Unfortunately, instead of being recognized for its contribution to wealth, better technology is all too often demonized as a threat to employment, particularly in low-income countries without social safety nets. Intuitively, people care more about the jobs and income streams that already exist than the potential future savings from automating their jobs—a bird in hand, as they say. But a new paper by Mehmet Ugur and Arup Mitra of the University of Greenwich shows that even in very poor countries, technology is far less threatening than it may appear.

We have argued here before that robots are not taking our jobs: in the long run on a macro level productivity increases have no relationship with either the total number of people employed or with the level of unemployment. This is because when automation or other technological improvements decrease costs or increase output, there are many different ways those changes work their way through the economy. While some technologies do eliminate jobs in the short run, others create them or have no effect. Moreover, in the long run the effect is basically neutral because new productivity also creates new demand.

## OBJECTIVE
Return the passage on technology and jobs word for word, in full.

## RECORDED INFORMATION
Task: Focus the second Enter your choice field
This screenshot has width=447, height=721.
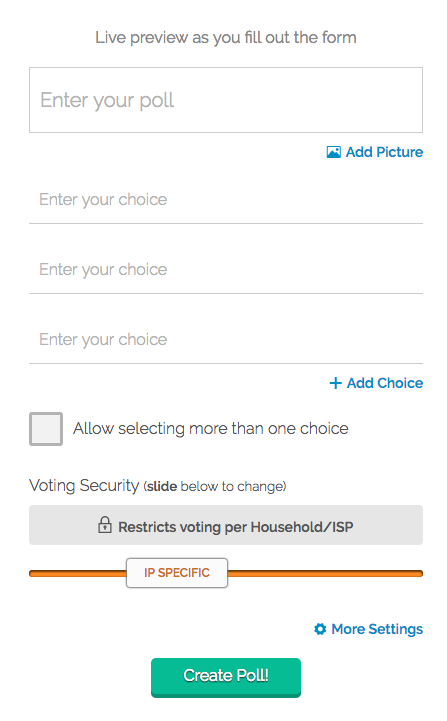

...

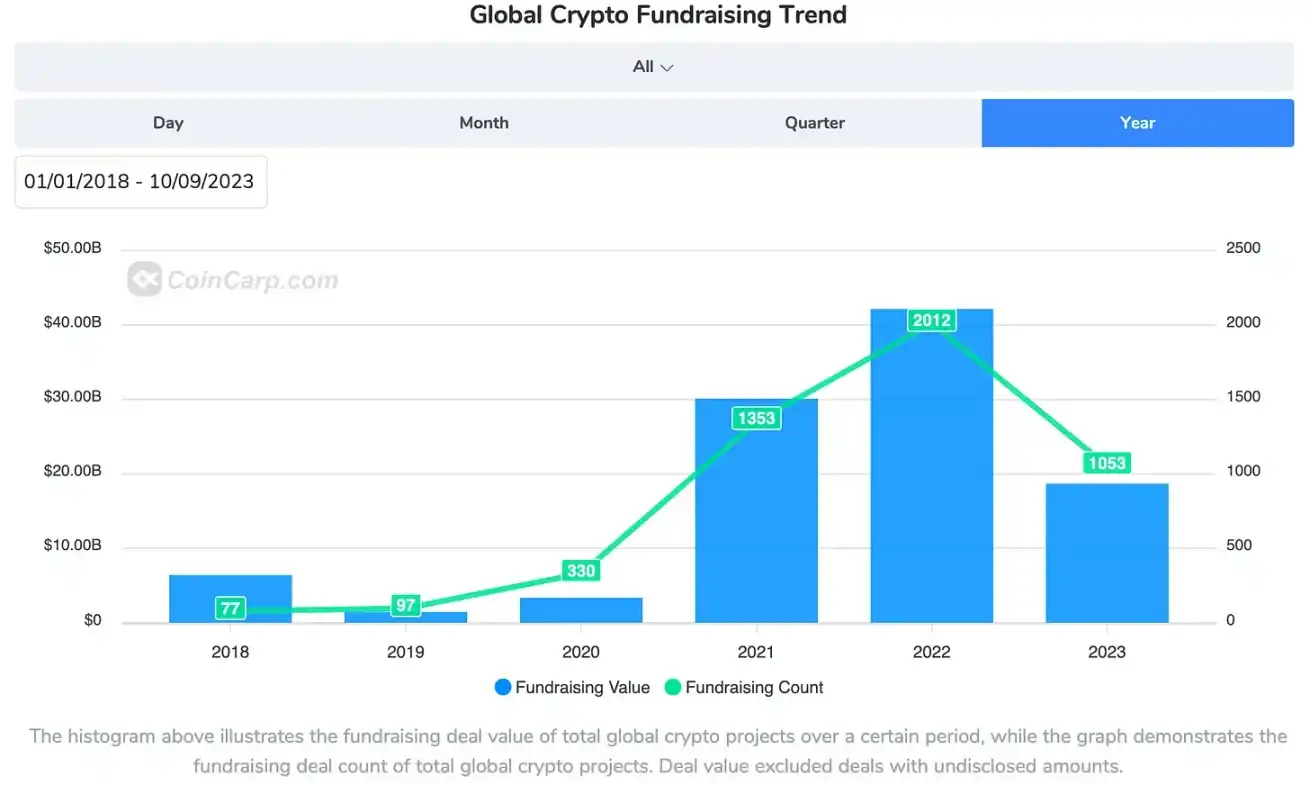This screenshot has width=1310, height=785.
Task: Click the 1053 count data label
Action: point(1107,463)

## WRITTEN REPLY
Unfortunately, instead of being recognized for its contribution to wealth, better technology is all too often demonized as a threat to employment, particularly in low-income countries without social safety nets. Intuitively, people care more about the jobs and income streams that already exist than the potential future savings from automating their jobs—a bird in hand, as they say. But a new paper by Mehmet Ugur and Arup Mitra of the University of Greenwich shows that even in very poor countries, technology is far less threatening than it may appear.

We have argued here before that robots are not taking our jobs: in the long run on a macro level productivity increases have no relationship with either the total number of people employed or with the level of unemployment. This is because when automation or other technological improvements decrease costs or increase output, there are many different ways those changes work their way through the economy. While some technologies do eliminate jobs in the short run, others create them or have no effect. Moreover, in the long run the effect is basically neutral because new productivity also creates new demand.